Now back in those days, goalkeepers were fair game for big barnstorming centre-forwards, and if you wore the green woolen jersey, then you had to be able to look after yourself – if not, your tenure in the game amounted to very little. These guys would knock you all over the place in an attempt to dislodge the ball from your hands, so as you gained a little experience, and listened to some of the more mature ‘keepers in the ‘Goalie’s Union’, you worked out how to deal with them, and hold your own. This particular afternoon, Bertha’s son had fancied his chances with me and had put me on the deck more times than I cared for – a situation which I did not for one minute like. Retribution had to be called for if I was going to put an end to this moron trying to inflict grievous bodily harm upon me.
At half-time we devised a plan. It worked a treat. The first corner which our opponents got, our centre-half and our left back stood in front and behind this young ruffian. Now I used to carry one of the old flat-caps back then to keep the sun out of my eyes if I needed to. The ‘neb’ (peak) was quite stiff and rigid, and was a handy tool to have. When this corner had been won, I quickly picked up the cap from the back of the net, and tucked into the back of my shorts. We waited for our moment; the referee was unsighted; our centre-half stood on this guy’s toes so that he couldn’t move, and like lightning I took the cap from my shorts and twatted him across the bridge of his nose with the ‘neb’. There was a loud ‘crack’ and his nose seemed to bend somewhat, and a large amount of claret ensued. Mayhem broke out. The centre-forward lay down on the ground clutching his face, moaning, and groaning.

The poor referee didn’t understand what had happened, nor had he seen anything, but Bertha was not having any of it. She had not seen what had actually happened from the dug-out, but nobody was going to hurt her little ‘Sunny Jim’ and she wanted revenge. Like an enraged bull, she charged onto the field, the white enamel bucket in hand. Her face was blood red, and contorted with rage, as she finally charged into our penalty area. Both sets of players realized the imminent danger that they were in, and like a starburst, scattered in all different directions of the ground; me included. The only persons who did not move was the poor Referee, and Bertha’s son who was still writhing about on the ground.
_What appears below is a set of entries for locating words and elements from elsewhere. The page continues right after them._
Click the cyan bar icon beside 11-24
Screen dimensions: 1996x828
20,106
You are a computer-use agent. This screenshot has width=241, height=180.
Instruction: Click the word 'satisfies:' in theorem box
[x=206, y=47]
I never realized how much damage the human skull could inflict upon a white enamel bucket. Bertha vented her anger on the poor Referee, and she bent the bucket out of shape such was the ferocity of her blows. The poor man was comatose, and this wild woman had to be restrained by a horde of spectators.

The game was obviously abandoned, and before the matter was brought up with the Lancashire County FA, and the FA in London, Bertha was sacked by the club, and also brought before the local Magistrates Court on a charge of Common Assault. She was fined a princely sum, and also had to do 250 hours of Community Service, working those said hours as ‘Bouncer’ and ‘Minder’ at the local Trades and Labour Club!

Yes, ‘trainers’ have all but disappeared from the professional game these days and the set-up is much safer with the many numbers of well qualified medical staff in attendance. However, I do believe that they do not have as much fun these days as we had in my day!

NB: This piece was written just days before the sad and tragic event which almost cost Bolton Wanderer’s player, Patrice Muamba, his life. It brought it home to everybody, just how important it is to have the many well trained medical and support staff in attendance, at every game.